[PATCH] Revert "cpufreq: schedutil: Don't set next_freq to UINT_MAX"

From: Doug Smythies
Date: Thu Jul 18 2019 - 02:27:30 EST


This reverts commit ecd2884291261e3fddbc7651ee11a20d596bb514.

The commit caused a regression whereby reducing the maximum
CPU clock frequency is ineffective while busy, and the CPU
clock remains unchanged. Once the system has experienced
some idle time, the new limit is implemented.
A consequence is that any thermal throttling monitoring
and control based on max freq limits fail to respond
in a timely manor, if at all, to a thermal temperature
trip on a busy system.

Please review the original e-mail threads, as this
attempt at a revertion would then re-open some of
those questions. One possible alterative to this
revertion would be to revert B7EAF1AAB9F8:

Author: Rafael J. Wysocki <rafael.j.wysocki@xxxxxxxxx>
Date: Wed Mar 22 00:08:50 2017 +0100

cpufreq: schedutil: Avoid reducing frequency of busy CPUs prematurely

References:

https://marc.info/?t=152576189300002&r=1&w=2
https://marc.info/?t=152586219000002&r=1&w=2
https://marc.info/?t=152607169800004&r=1&w=2

https://marc.info/?t=149013813900002&r=1&w=2
---
Test Data:

Typical commands:
watch -n 5 cat /sys/devices/system/cpu/intel_pstate/max_perf_pct
watch -n 5 cat /sys/devices/system/cpu/cpufreq/policy*/scaling_max_freq
sudo turbostat --quiet --Summary --show Busy%,Bzy_MHz,PkgTmp,PkgWatt,IRQ --interval 5
watch -n 5 cat /sys/devices/system/cpu/cpufreq/policy*/scaling_cur_freq

Driver: intel_cpufreq ; Governor: Schedutil
Kernel 5.2:

Test 1: No thermal throttling involved:
- load the system (some sort of CPU stress test).
- adjust downwards the maximum clock frequency
echo 60 | sudo tee /sys/devices/system/cpu/intel_pstate/max_perf_pct
- observe the Bzy_MHz does not change on the turbostat output.
- reduce the system load, such that there is some idle time.
- observe the Bzy_MHz now does change.
- increase the load again.
- observe the CPU frequency is now pinned to the new limit.

Test 2: Use thermald to try Thermal throttling:
- By default thermald will use pstate control first.
On my system a lower thermal trip point it used,
because it doesn't get hot enough.
- enable and start thermald
- load the system (some sort of CPU stress test)
- Once the thermal trip point is reached, observe thermald
adjusting the max_perf_pct but nothing happens in response.
- Once the lowest limit of max_perf_pct is reached, observe
thermald fall through to intel-powerclamp, and kidle inject
starts to be used.

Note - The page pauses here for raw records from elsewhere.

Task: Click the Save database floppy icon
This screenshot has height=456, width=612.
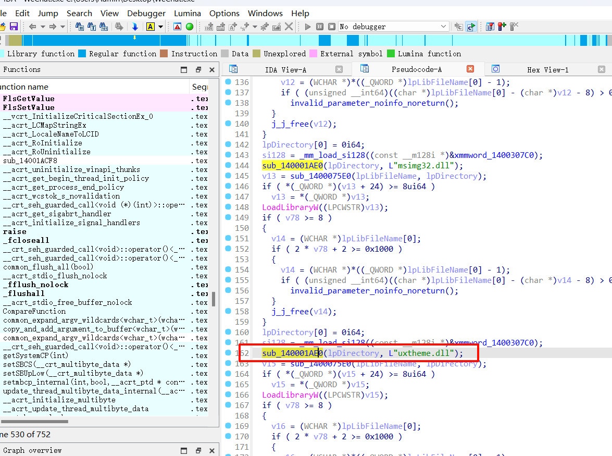Action: (x=14, y=27)
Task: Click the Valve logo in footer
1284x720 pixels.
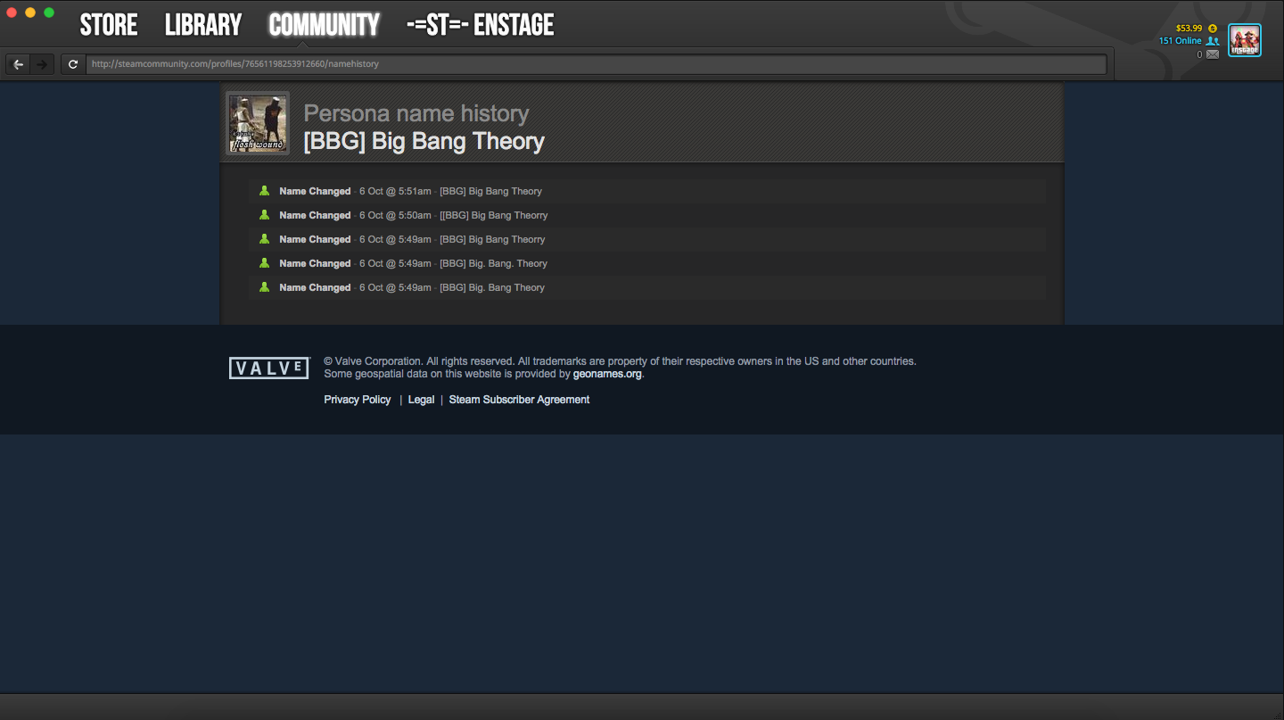Action: click(269, 368)
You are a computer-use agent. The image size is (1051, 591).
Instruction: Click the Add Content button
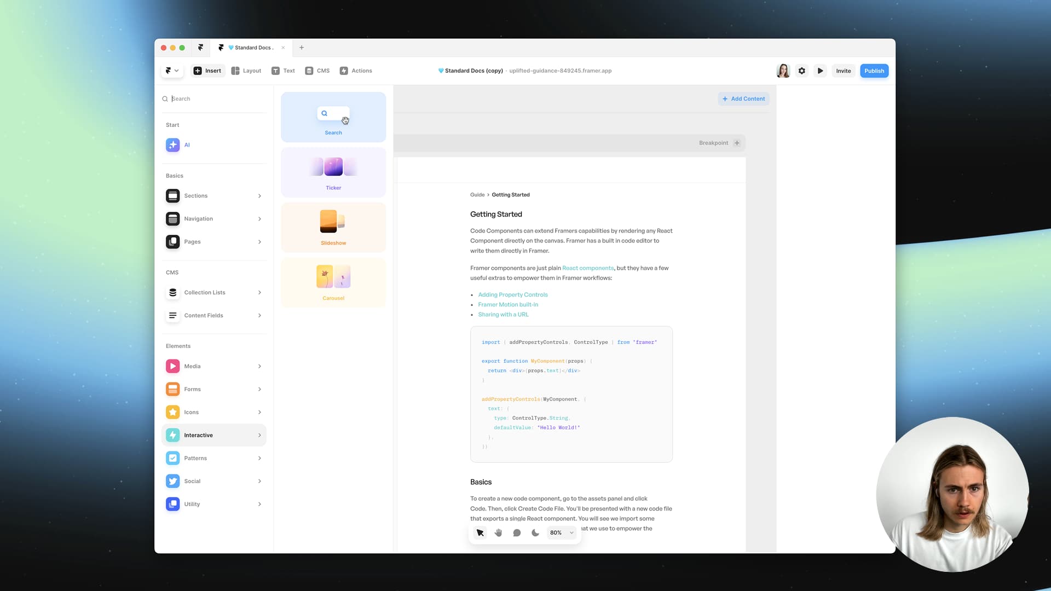coord(743,99)
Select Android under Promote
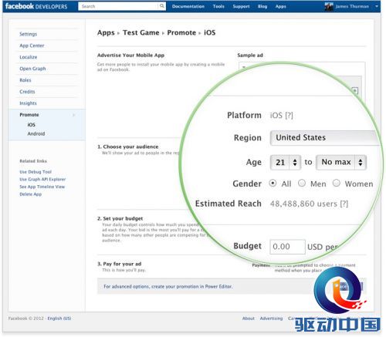The image size is (386, 337). point(36,133)

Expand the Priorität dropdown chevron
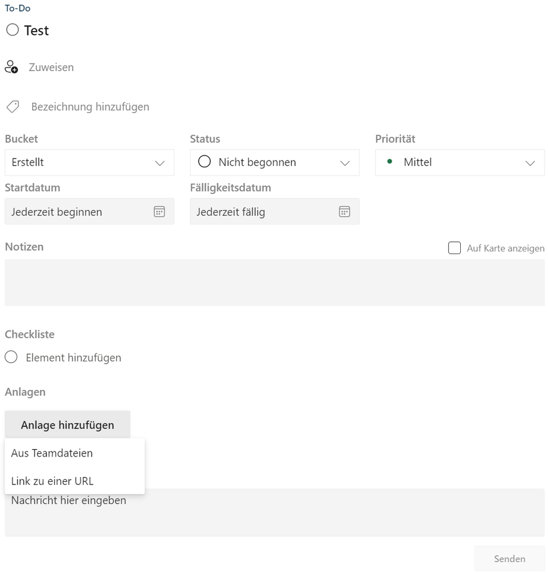(530, 163)
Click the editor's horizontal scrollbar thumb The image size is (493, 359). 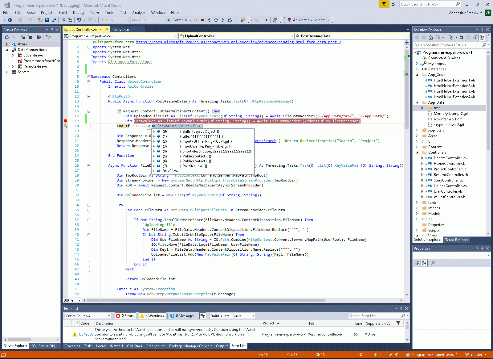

Therefore the "busy" condition (see the code)
is not longer met, and the CPU frequency suddenly goes to minimum.

Test 3: Limit thermald to using max_perf_pct only:
- Adjust the cpu cooling device order to just include the one
option, thereby excluding help from the fall through partner
experienced in test 2.
- Observations here tracked test 2 until the lower limit
of max_perf_pct is reached. The CPUs remain at maximum
frequency until the load is removed. Processor
temperature continues to climb.

Driver: intel_cpufreq ; Governor: Schedutil
Kernel 5.2 + this revert patch:

Test 1: No thermal throttling involved:
- load the system (some sort of CPU stress test)
- adjust downwards the maximum clock frequency
echo 60 | sudo tee /sys/devices/system/cpu/intel_pstate/max_perf_pct
- observe the Bzy_MHz changes on the turbostat output.

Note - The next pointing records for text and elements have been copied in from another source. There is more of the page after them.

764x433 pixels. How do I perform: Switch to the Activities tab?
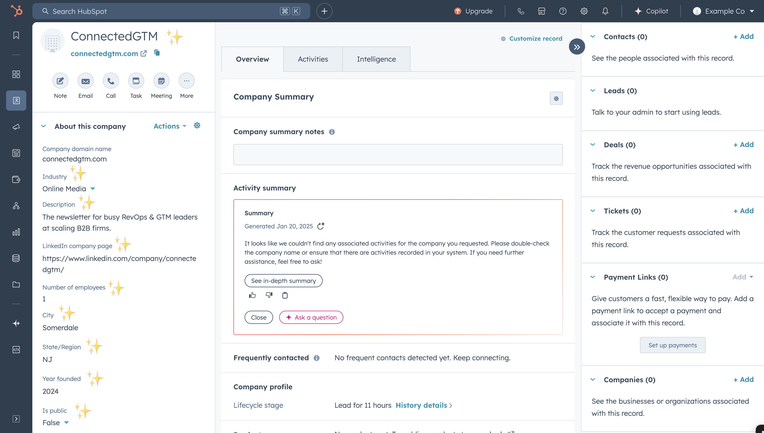coord(313,59)
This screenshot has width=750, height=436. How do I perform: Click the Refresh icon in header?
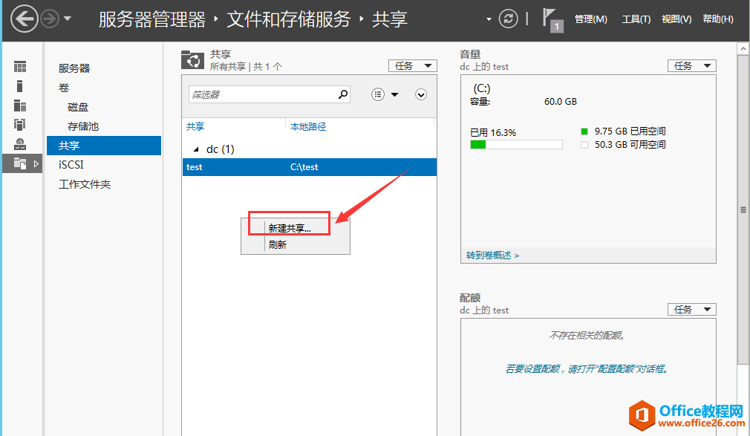coord(508,19)
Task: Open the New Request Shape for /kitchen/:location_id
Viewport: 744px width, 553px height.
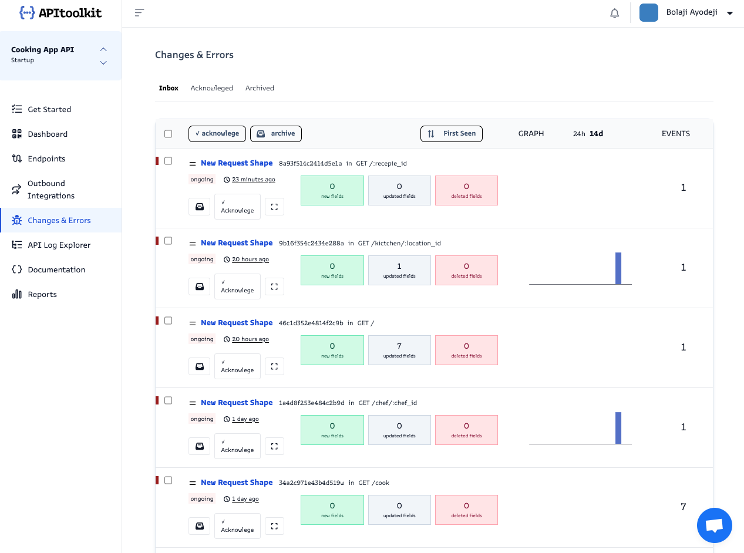Action: click(x=237, y=242)

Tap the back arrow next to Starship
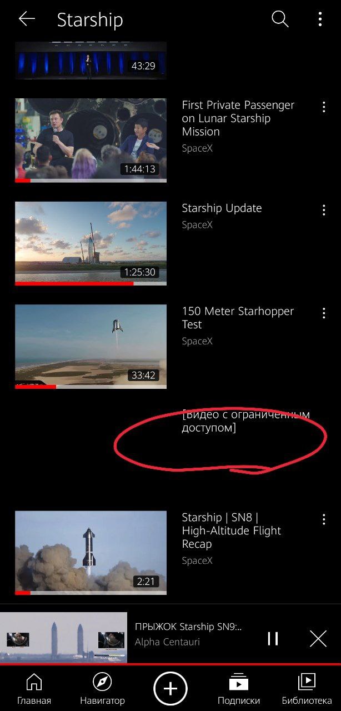click(x=26, y=19)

Test 2: Use thermald to try Thermal throttling:
- By default thermald will use pstate control first.
- enable and start thermald
- load the system (some sort of CPU stress test)
- Once the thermal trip point is reached, observe thermald
adjusting the max_perf_pct and observe the actual frequency
adjust in response.

Test 3: Limit thermald to using max_perf_pct only:
- Adjust the cpu cooling device order to just include the one
option, adjusting max_perf_pct.
- Observations here tracked test 2. (test 2 never fell
through to intel_powerclamp and kidle inject.

Driver: acpi-cpufreq ; Governor: Schedutil
Kernel 5.2:

Test 1: No thermal throttling involved:
- load the system (some sort of CPU stress test)
- adjust downwards the maximum clock frequency
for file in /sys/devices/system/cpu/cpufreq/policy*/scaling_max_freq; do echo "2200000" > $file; done
- observe the Bzy_MHz does not change on the turbostat output.
- reduce the system load, such that there is some idle time.
- observe the Bzy_MHz now does change.
- increase the load again.
- observe the CPU frequency is now pinned to the new limit.

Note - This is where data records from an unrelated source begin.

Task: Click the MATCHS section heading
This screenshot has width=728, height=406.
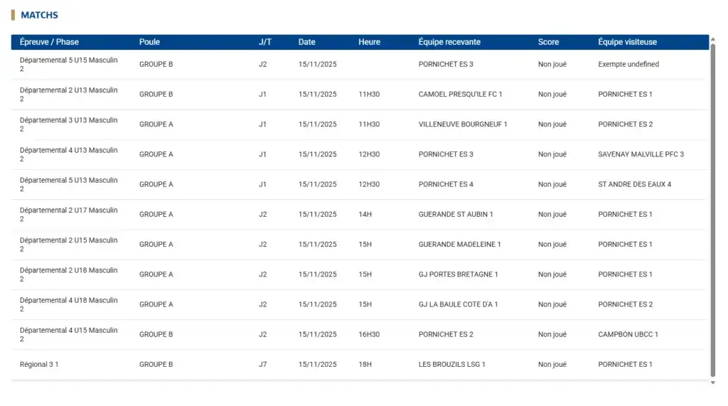Action: [x=39, y=15]
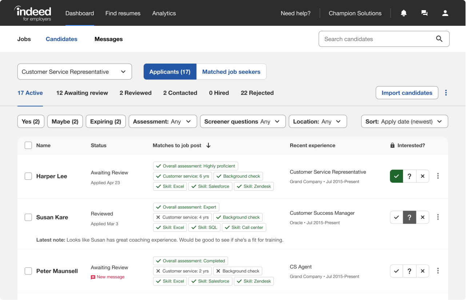Open the blue kebab menu beside Import candidates
467x300 pixels.
(446, 93)
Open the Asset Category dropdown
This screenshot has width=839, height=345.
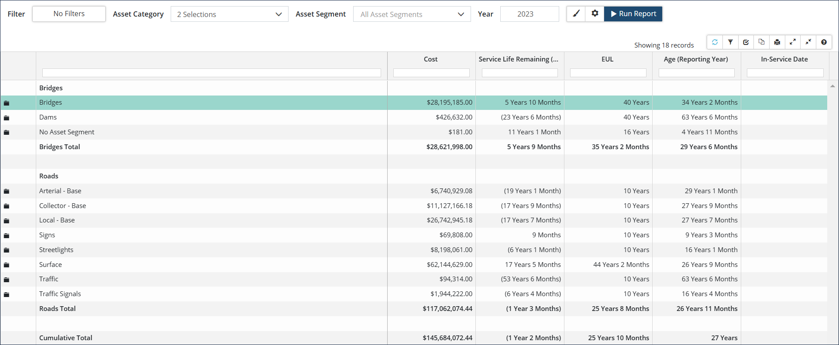[229, 14]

Test 2: Use thermald to try Thermal throttling:
- By default thermald will use intel_powerclamp control first.
- enable and start thermald
- load the system (some sort of CPU stress test)
- Once the thermal trip point is reached, observe thermald
adjusting the kidle_inj amounts.
- If the maximum kidle_inj is not enough, then oberve thermald
start to limit scaling_max_freq, however the actual frequency
response is immediate. Why? Because of the kidle inject, the
system is not longer fully "busy", and so that condition is not met.

Test 3: Limit thermald to using scaling_max_freq only:
- Adjust the cpu cooling device order to just include the one
option, thereby excluding help from previous partner
experienced in test 2.
- load the system (some sort of CPU stress test)
- Once the thermal trip point is reached, observe thermald
reducing scaling_max_freq.
- observe the Bzy_MHz does not change on the turbostat output.
- Eventually, for all CPUs, scaling_max_freq is set to the minimum.
- Processor temperature continues to climb.
- The CPUs remain at maximum frequency until the load is removed.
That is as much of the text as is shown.